From the little black dress to the black-tie function, black’s always been sophisticated. In Japan, it signifies experience (rather than white’s naivete), and in China’s Tang dynasty, the best-regarded painters worked with black ink rather than ‘vulgar’ colours. In Feng Shui, black means modernity, elegance and power – exactly what you want from a smartphone!



From the robes allegedly worn by Jesus Christ as well as Cistercian, Capuchin, Franciscan, Taoist and some Buddhist monks, to the undyed wool worn by countless peasants, grey’s got a pedigree that whispers modestly and solemnity.
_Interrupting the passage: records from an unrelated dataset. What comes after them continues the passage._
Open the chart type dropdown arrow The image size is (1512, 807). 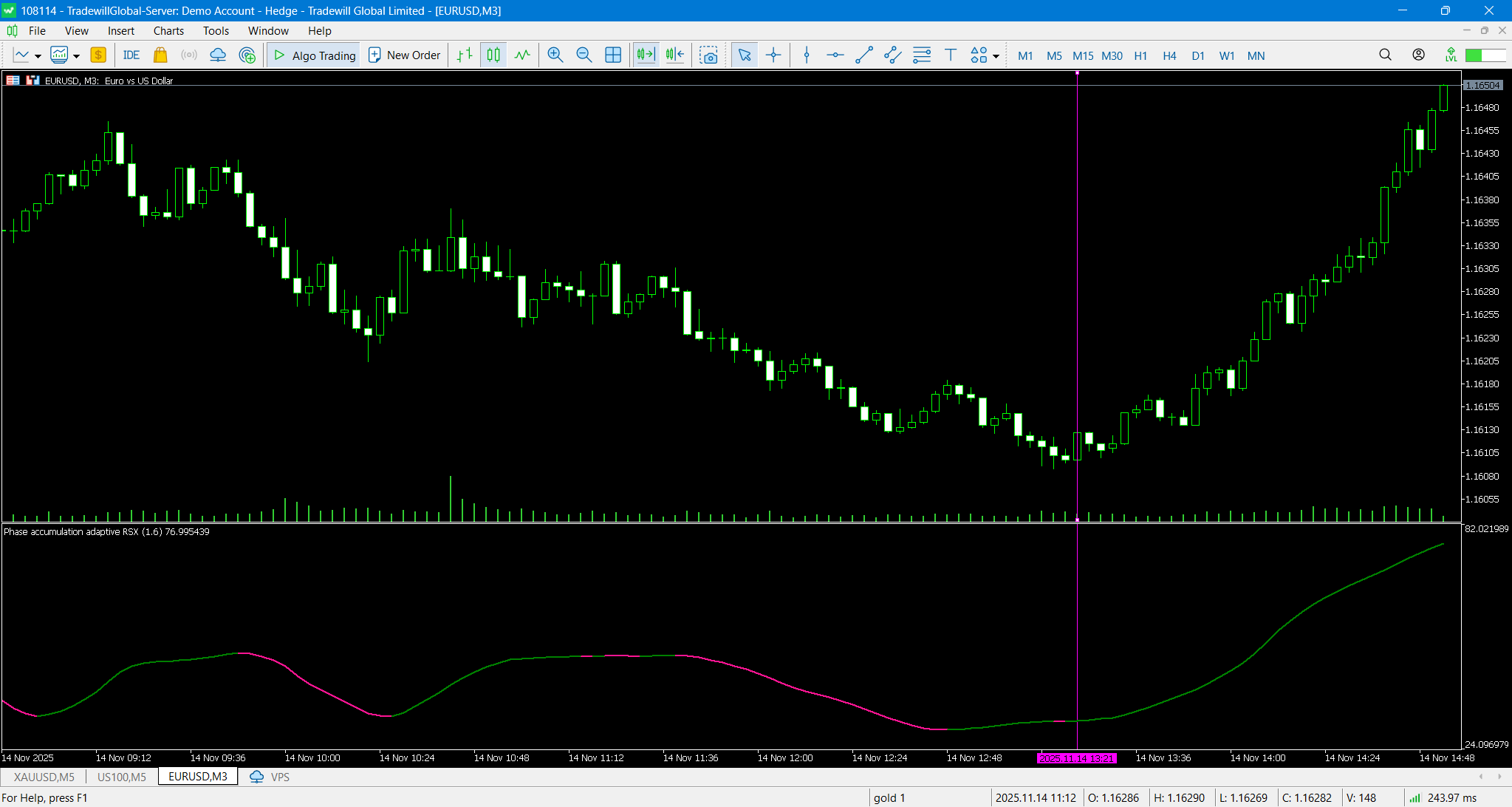(x=38, y=56)
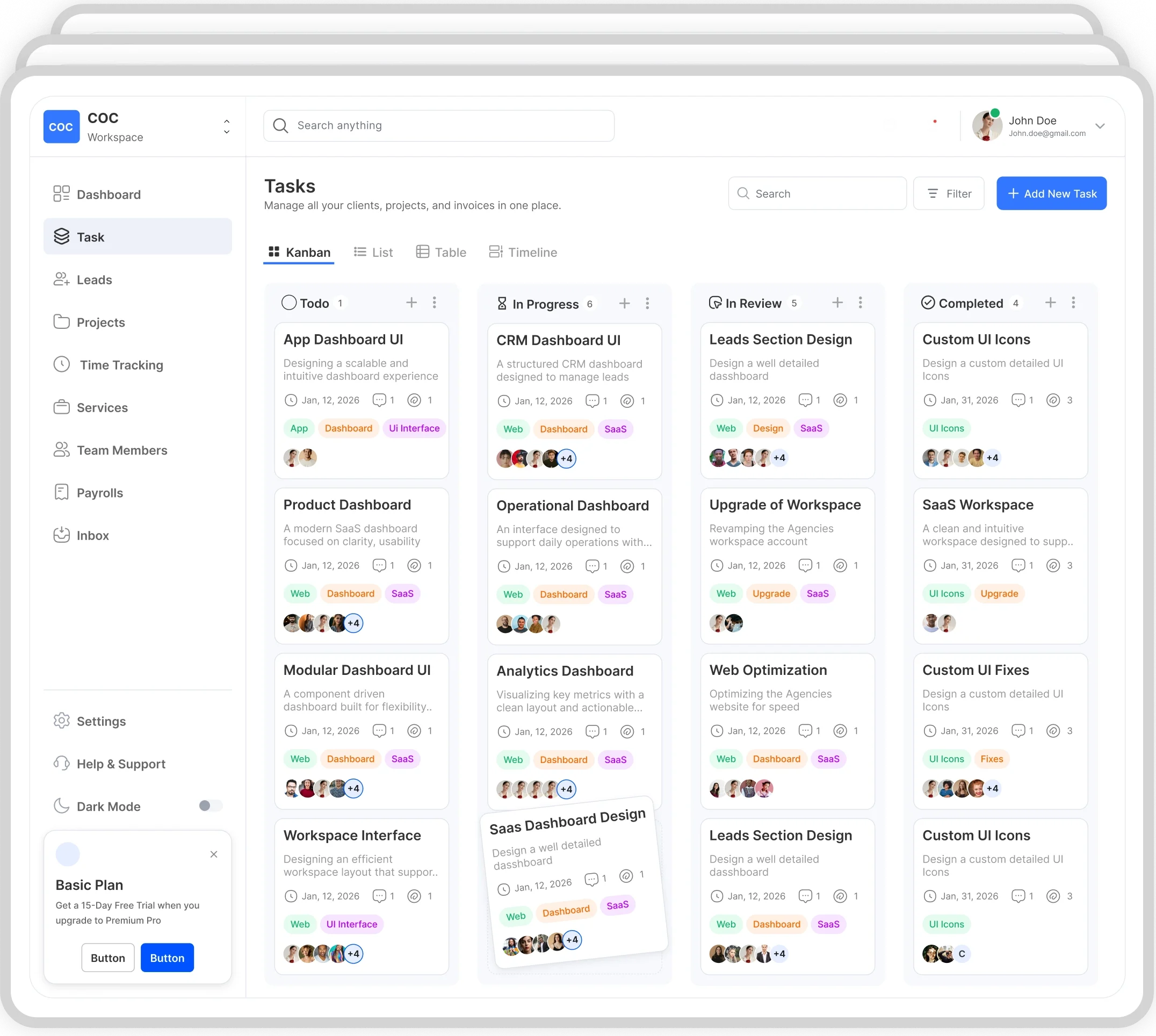Switch to the Timeline view tab
The image size is (1156, 1036).
pos(523,252)
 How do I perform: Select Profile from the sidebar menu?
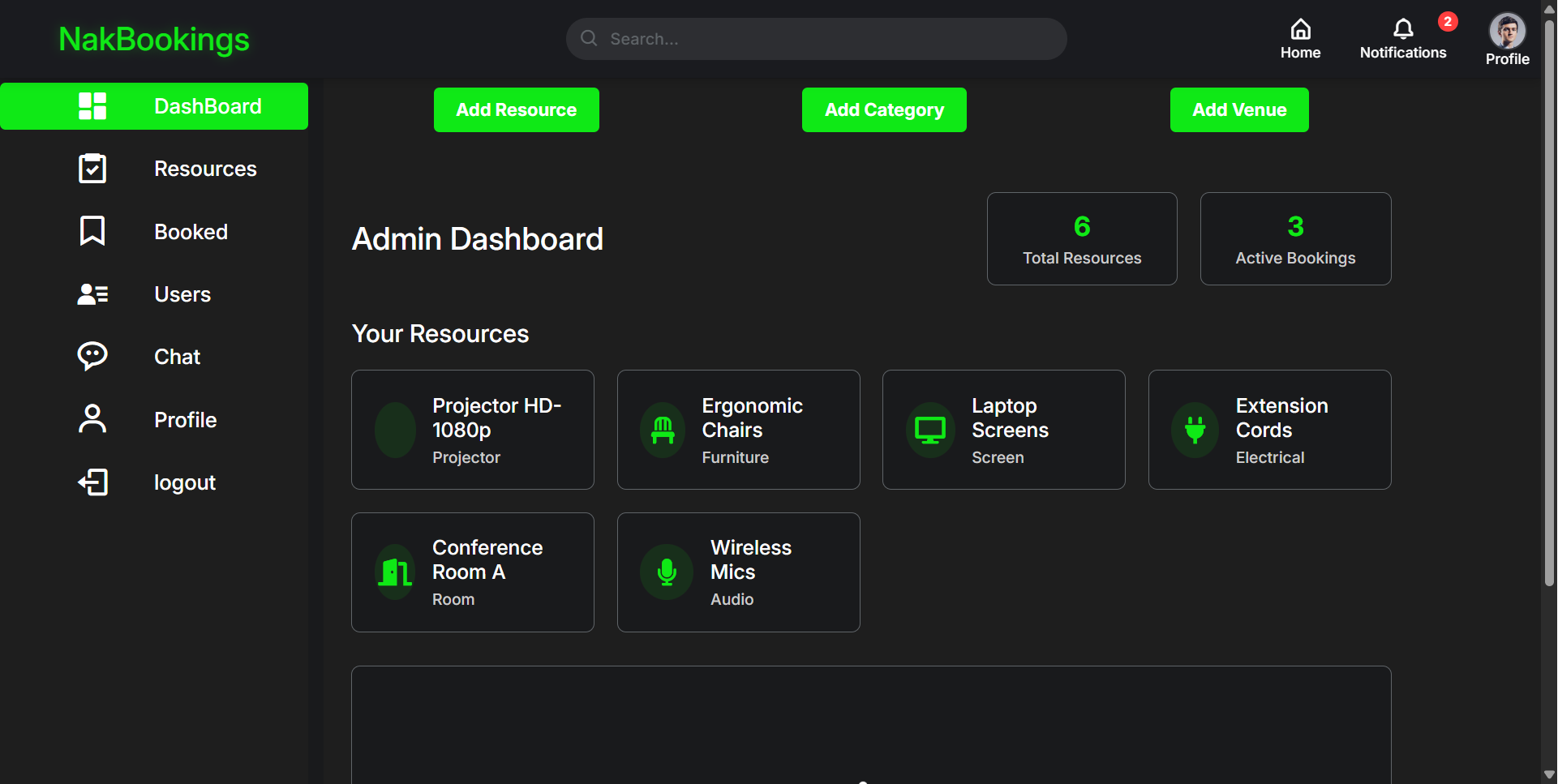92,419
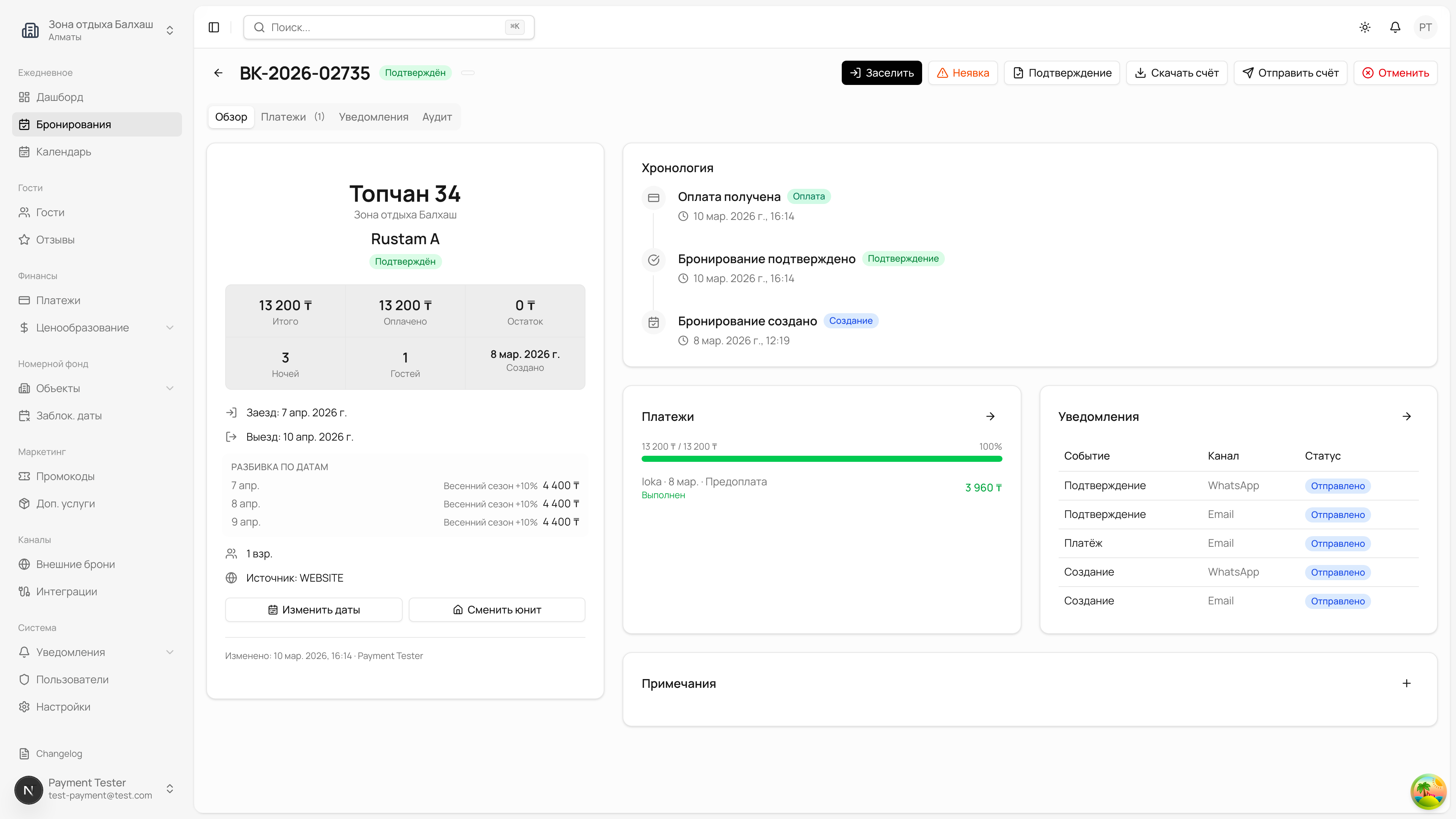Viewport: 1456px width, 819px height.
Task: Click the Заселить button
Action: point(881,73)
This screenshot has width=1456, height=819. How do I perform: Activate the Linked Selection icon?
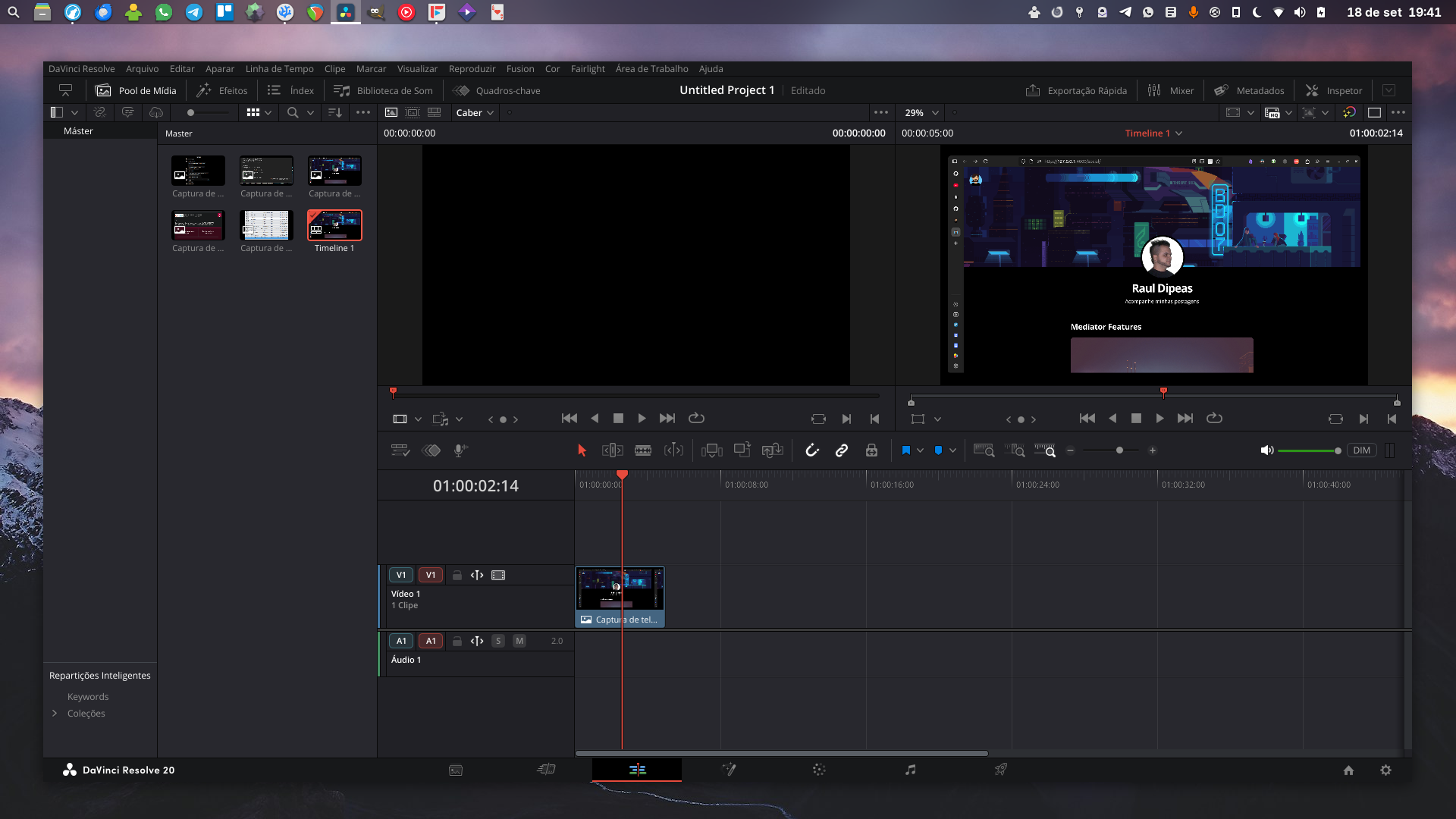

In Western fashion, grey suits were sported by both Cary Grant and Humphrey Bogart, and, in 1965, US President Lyndon Johnson was sworn into office in an Oxford grey business suit. Talk about respectability…



It’s not just for weddings: in ancient Egypt, white stood for omnipotence as well as purity, and the holy city of Memphis (the ruins of which can be seen south of Cairo) was named after its ‘white walls’. In China, white is linked to the feminine principle (the yin to black’s yang), and in India, it’s the colour of Brahmins, the priestly caste, and implies detachment and serenity. For the semi-nomadic Bedouins, though, it’s a little more lively: white, associated with milk, is their colour for gratitude, joy, good fortune and fertility.


Happily it looks like every colour has something going for it somewhere in the world, but which most tickles your fancy now you’re in the know? Answers in the text colour of your choice.